The empty PET packaging is discarded by the consumer after use and becomes PET waste. In the recycling industry, this is referred to as "post-consumer PET." Many local governments and waste collection agencies have started to collect post-consumer PET separately from other household waste. The collected post-consumer PET is taken to recycling centres known as Material Recovery Facilities (MRF) where it is sorted and separated from other materials such as metal, objects made out of other rigid plastics such as PVC, HDPE, polypropylene, flexible plastics such as those used for bags (generally low density polyethylene), drink cartons, and anything else which is not made out of PET.
Post-consumer PET is sometimes also sorted into different colour fractions: transparent or uncoloured PET, blue and green coloured PET, and the remainder into a mixed colours fraction. The emergence of new colors (such as amber for plastic beer bottles) further complicate the sorting process for the recycling industry.
This sorted post-consumer PET waste is crushed and pressed into bales, which are offered for sale to recycling companies. Transparent post-consumer PET attracts higher sales prices compared to the blue and green fractions. The mixed colour fraction is the least valuable.

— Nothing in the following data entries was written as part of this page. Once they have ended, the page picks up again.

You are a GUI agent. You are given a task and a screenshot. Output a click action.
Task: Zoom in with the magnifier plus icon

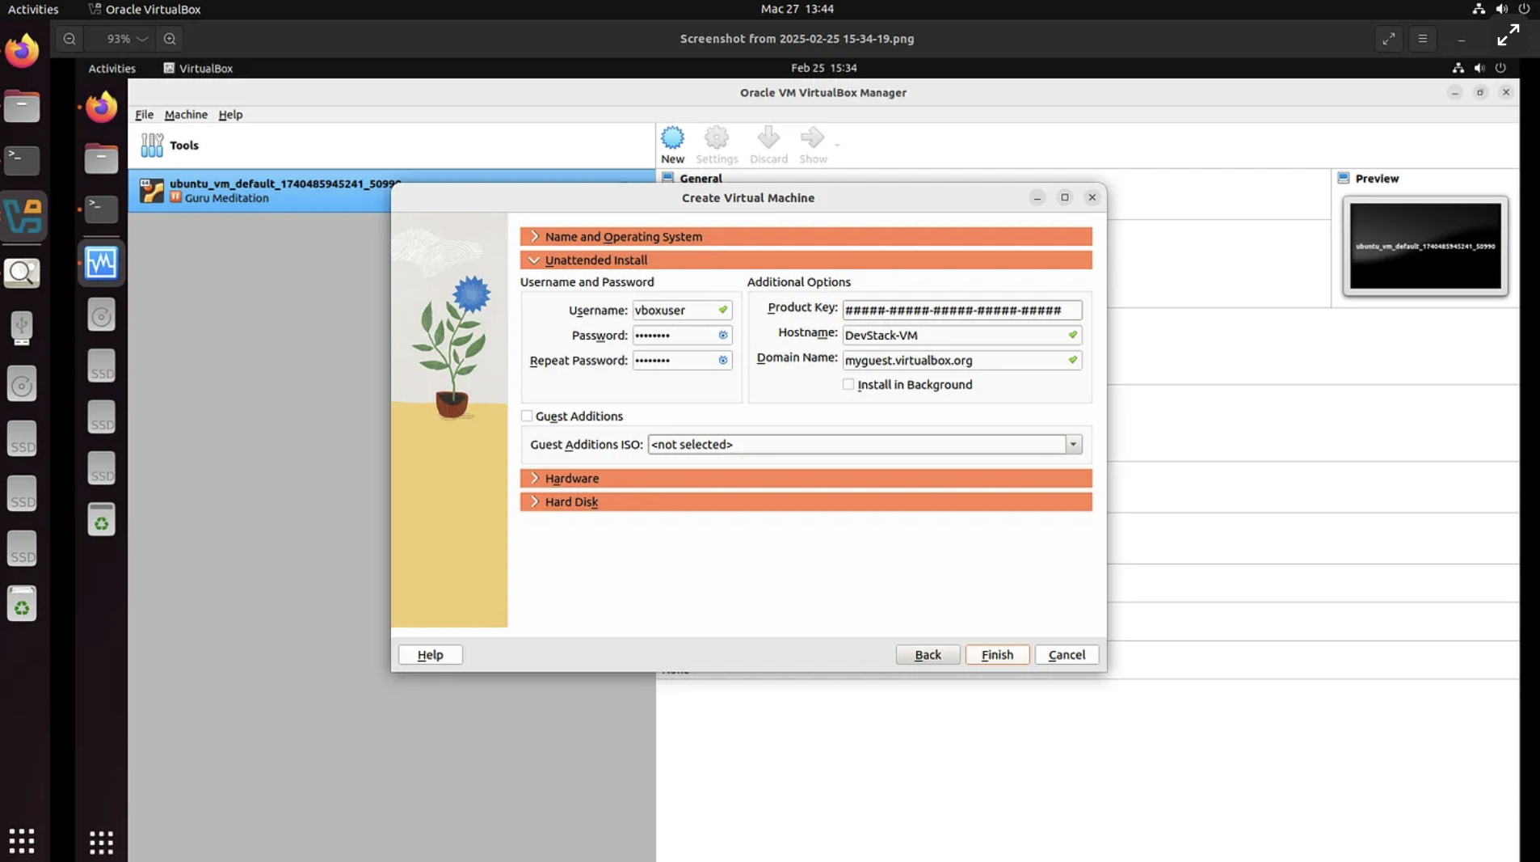click(170, 39)
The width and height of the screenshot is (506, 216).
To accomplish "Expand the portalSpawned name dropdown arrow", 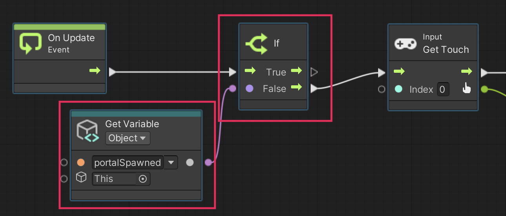I will (171, 162).
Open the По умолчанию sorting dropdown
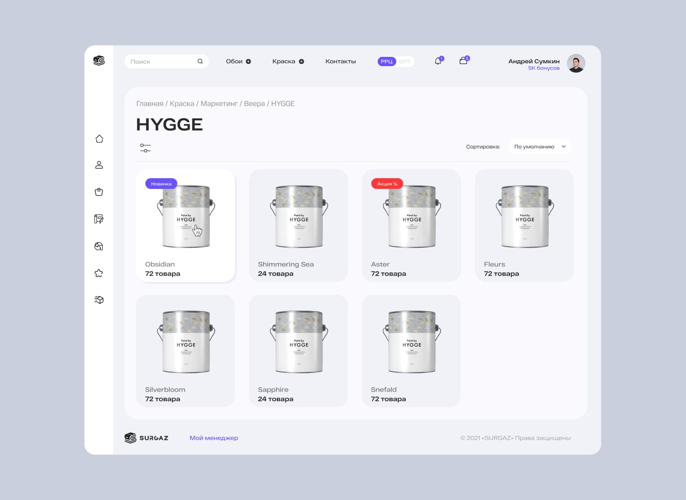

Recycling companies will further treat the post-consumer PET by shredding the material into small fragments. These fragments still contain residues of the original content, shredded paper labels and plastic caps. These are removed by different processes, resulting in pure PET fragments, or "PET flakes". PET flakes are used as the raw material for making new PET bottles. PET flakes are also used for making fleece, which can be used for clothing such as jackets or hats.